During a recent trip to Libya, the US Assistant Secretary of State for Near Eastern Affairs, Barbara Leaf urged for the rapid “adoption of a modern civil society law that meets international best practices to replace Law 19.”
The US Embassy to Libya tweeted that Leaf was “encouraged to hear from Libyan leaders that Civil Society Organizations (CSOs) and Non-Governmental Organizations (NGOs) would be able to operate normally pending the adoption of a new law.”
The meetings touched on the “importance of rallying local and international efforts for holding the country’s stalled elections by the end of 2023,” according to a statement issued by the Libyan Foreign Ministry.
“The visit came as part of US support for international and local efforts to hold the elections,” the statement added.
On Monday, the US diplomats, including US Envoy to Libya, Ambassador Richard Norland, Chargé d’Affaires, Leslie Ordeman, and Leaf held a meeting with the Commander-in-Chief of the Libyan National Army (LNA), Field Marshal Khalifa Haftar to discuss the political situation in Libya.

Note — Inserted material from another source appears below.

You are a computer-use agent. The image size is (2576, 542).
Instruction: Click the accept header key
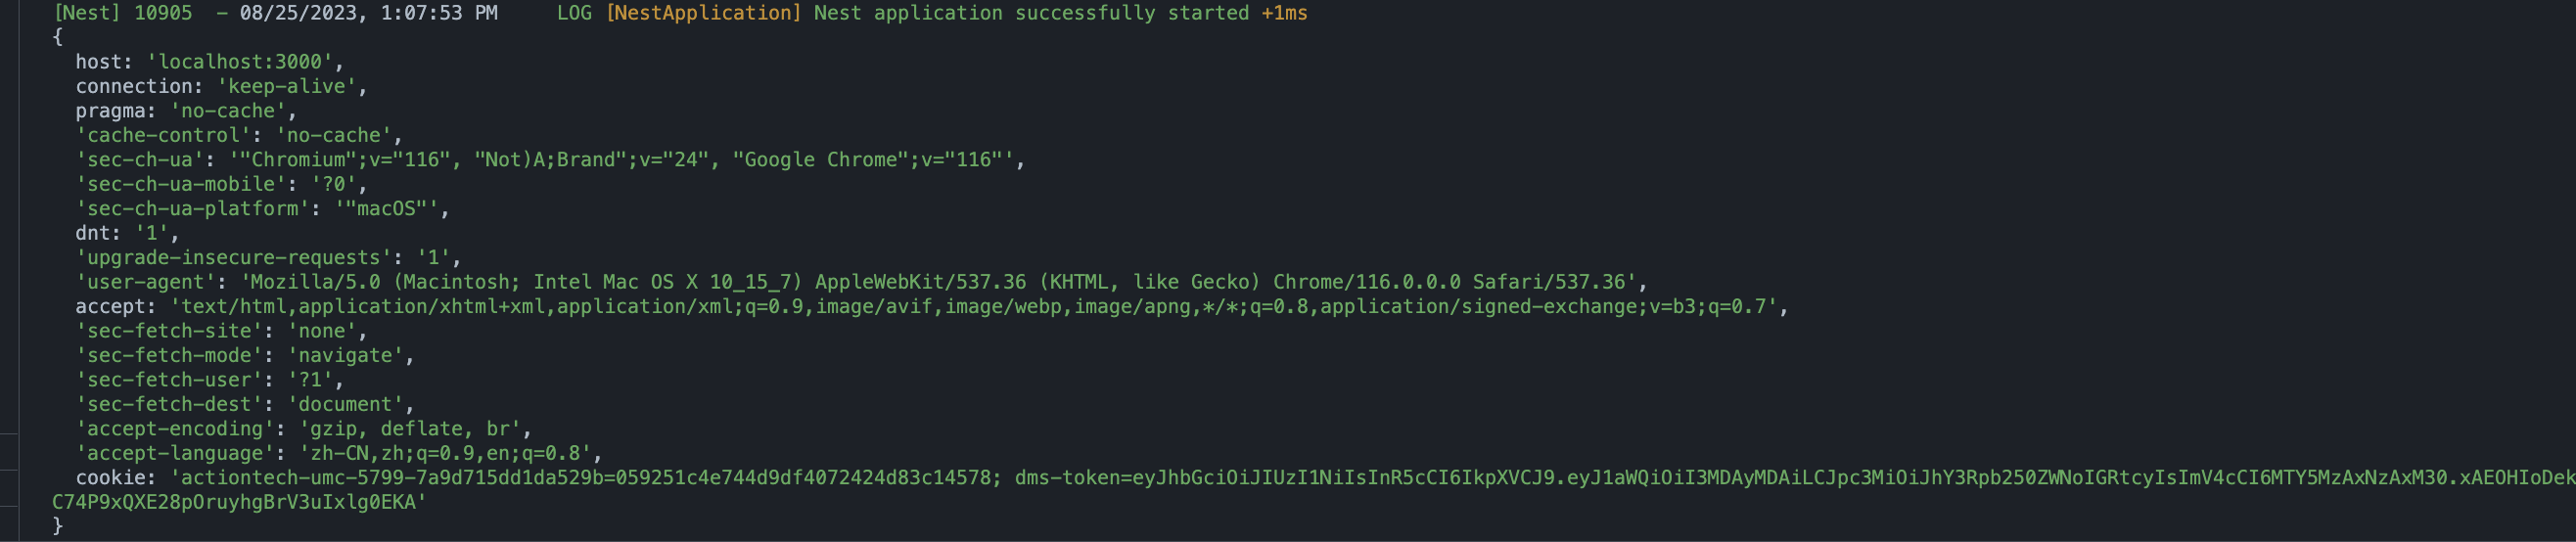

They discussed political developments in Libya, and the importance of supporting the efforts of the UN Support Mission in Libya (UNSMIL). This is through coordination with the Libyan Parliament, and the High Council of State (HCS) to prepare the electoral laws required to hold Presidential and Parliamentary elections in 2023.
On 27 February, Bathily announced an initiative aimed at enabling legislative and Presidential elections this year, and will set up a high-level steering panel, he told the United Nations Security Council earlier this month.
The proposed mechanism will bring together all relevant Libyan stakeholders, including representatives of political institutions, major political figures, tribal leaders, civil society organizations, security actors, women, and youth representatives.
Bathily noted that the initiative will facilitate the adoption of the legal framework and time-bound roadmap to the holding of elections in 2023. The proposed panel will also “provide a platform to advance consensus around related matters, such as election security and the adoption of a Code of Conduct for all candidates,” he added.
Libya is currently facing a political crisis after the Libyan Parliament swore in a new Prime Minister, former Interior Minister, Fathi Bashagha in February 2022. MP’s argued that the incumbent Prime Minister, Abdel-Hamid Dbaiba’s mandate expired when the elections failed to take place.